The following commit(s) were added to refs/heads/master by this push:
 new dfb35bed522c [SPARK-47146][CORE] Possible thread leak when doing sort 
merge join
dfb35bed522c is described below

commit dfb35bed522ca706f8fc18e37c05c1766c8d8a18
Author: JacobZheng0927 
AuthorDate: Mon Mar 4 23:17:32 2024 -0600

[SPARK-47146][CORE] Possible thread leak when doing sort merge join

### What changes were proposed in this pull request?
Add TaskCompletionListener to close inputStream to avoid thread leakage 
caused by unclosed ReadAheadInputStream.

### Why are the changes needed?
SPARK-40849 modified the implementation of `newDaemonSingleThreadExecutor` 
to use `newFixedThreadPool` instead of `newSingleThreadExecutor` .The 
difference is that `newSingleThreadExecutor` uses the 
`FinalizableDelegatedExecutorService`, which provides a `finalize` method that 
automatically closes the thread pool.

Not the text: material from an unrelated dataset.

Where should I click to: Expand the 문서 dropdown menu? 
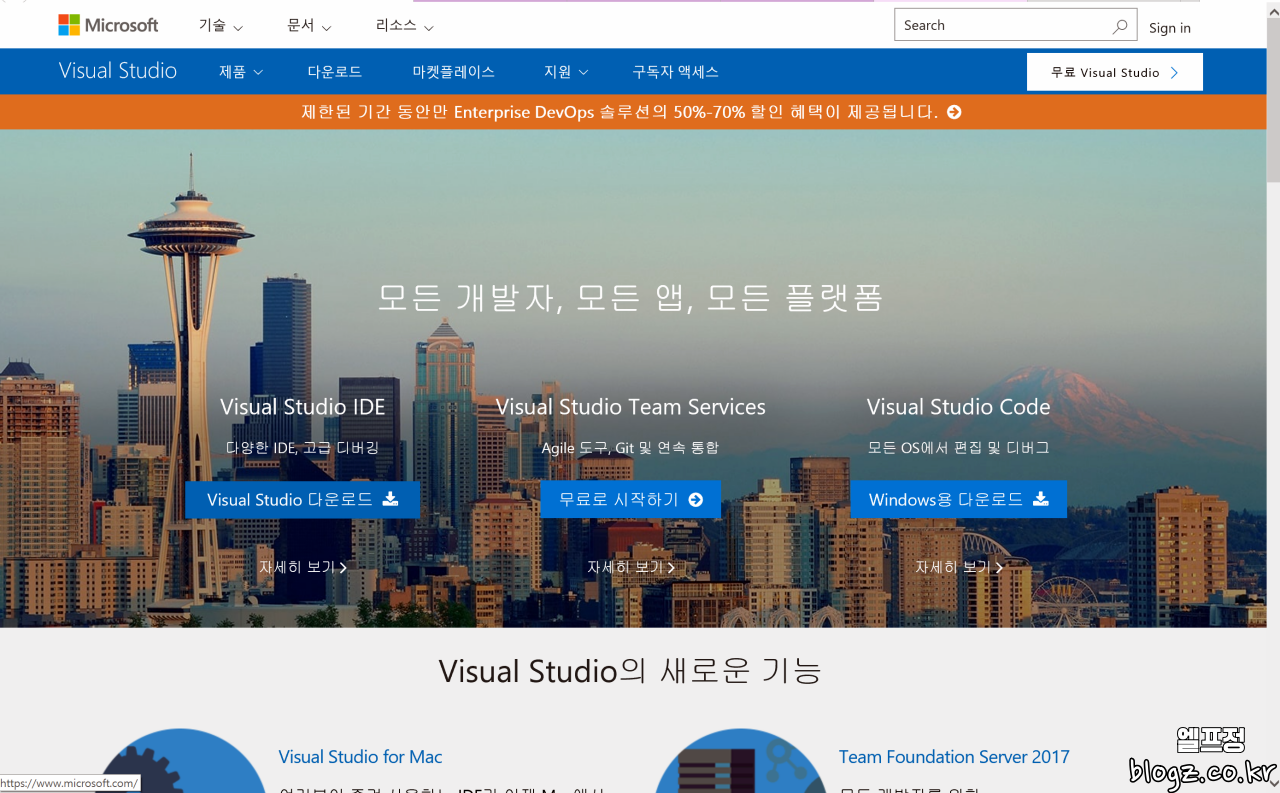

In some cases, sort merge join execution 
uses `ReadAheadSteam` and does not close it, so this change caused a thread 
leak. Since Finalization is deprecated and subject to re [...]

### Does this PR introduce _any_ user-facing change?
No

### How was this patch tested?
Unit test

### Was this patch authored or co-authored using generative AI tooling?
No

Closes #45327 from JacobZheng0927/SPARK-47146.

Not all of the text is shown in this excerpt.